A block of data
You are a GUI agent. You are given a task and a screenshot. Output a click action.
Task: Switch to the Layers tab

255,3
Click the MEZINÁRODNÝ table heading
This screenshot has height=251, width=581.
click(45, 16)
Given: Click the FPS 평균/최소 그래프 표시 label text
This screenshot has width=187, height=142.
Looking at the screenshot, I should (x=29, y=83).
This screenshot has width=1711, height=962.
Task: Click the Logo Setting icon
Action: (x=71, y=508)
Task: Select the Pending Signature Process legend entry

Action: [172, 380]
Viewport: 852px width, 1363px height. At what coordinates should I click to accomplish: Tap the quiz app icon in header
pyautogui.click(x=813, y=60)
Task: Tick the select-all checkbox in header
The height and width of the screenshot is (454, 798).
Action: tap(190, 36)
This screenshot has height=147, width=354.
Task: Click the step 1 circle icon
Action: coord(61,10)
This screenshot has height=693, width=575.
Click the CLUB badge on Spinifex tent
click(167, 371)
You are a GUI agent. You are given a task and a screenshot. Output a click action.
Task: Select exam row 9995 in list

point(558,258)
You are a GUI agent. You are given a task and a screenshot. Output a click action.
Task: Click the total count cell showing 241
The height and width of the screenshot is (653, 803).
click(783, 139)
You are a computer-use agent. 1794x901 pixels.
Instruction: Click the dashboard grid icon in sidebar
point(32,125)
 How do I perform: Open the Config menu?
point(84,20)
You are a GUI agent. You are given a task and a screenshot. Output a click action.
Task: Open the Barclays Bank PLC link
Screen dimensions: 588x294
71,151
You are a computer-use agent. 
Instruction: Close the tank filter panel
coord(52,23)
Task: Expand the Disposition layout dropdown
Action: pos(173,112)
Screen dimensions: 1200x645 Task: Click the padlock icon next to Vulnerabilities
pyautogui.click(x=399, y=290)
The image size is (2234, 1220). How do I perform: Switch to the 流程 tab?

● **INSTRUCTION**: Render all of the material above as a JSON list of strings, one string per line, with blank lines left out.

● **THE REPLY**:
[
  "You are a GUI agent. You are given a task and a screenshot. Output a click action.",
  "Task: Switch to the Layers tab",
  "255,3",
  "Click the MEZINÁRODNÝ table heading",
  "This screenshot has height=251, width=581.",
  "click(45, 16)",
  "Given: Click the FPS 평균/최소 그래프 표시 label text",
  "This screenshot has width=187, height=142.",
  "Looking at the screenshot, I should (x=29, y=83).",
  "This screenshot has width=1711, height=962.",
  "Task: Click the Logo Setting icon",
  "Action: (x=71, y=508)",
  "Task: Select the Pending Signature Process legend entry",
  "Action: [172, 380]",
  "Viewport: 852px width, 1363px height. At what coordinates should I click to accomplish: Tap the quiz app icon in header",
  "pyautogui.click(x=813, y=60)",
  "Task: Tick the select-all checkbox in header",
  "The height and width of the screenshot is (454, 798).",
  "Action: tap(190, 36)",
  "This screenshot has height=147, width=354.",
  "Task: Click the step 1 circle icon",
  "Action: coord(61,10)",
  "This screenshot has height=693, width=575.",
  "Click the CLUB badge on Spinifex tent",
  "click(167, 371)",
  "You are a GUI agent. You are given a task and a screenshot. Output a click action.",
  "Task: Select exam row 9995 in list",
  "point(558,258)",
  "You are a GUI agent. You are given a task and a screenshot. Output a click action.",
  "Task: Click the total count cell showing 241",
  "The height and width of the screenshot is (653, 803).",
  "click(783, 139)",
  "You are a computer-use agent. 1794x901 pixels.",
  "Instruction: Click the dashboard grid icon in sidebar",
  "point(32,125)",
  " How do I perform: Open the Config menu?",
  "point(84,20)",
  "You are a GUI agent. You are given a task and a screenshot. Output a click action.",
  "Task: Open the Barclays Bank PLC link",
  "Screen dimensions: 588x294",
  "71,151",
  "You are a computer-use agent. ",
  "Instruction: Close the tank filter panel",
  "coord(52,23)",
  "Task: Expand the Disposition layout dropdown",
  "Action: pos(173,112)",
  "Screen dimensions: 1200x645 Task: Click the padlock icon next to Vulnerabilities",
  "pyautogui.click(x=399, y=290)",
  "The image size is (2234, 1220). How do I perform: Switch to the 流程 tab?"
]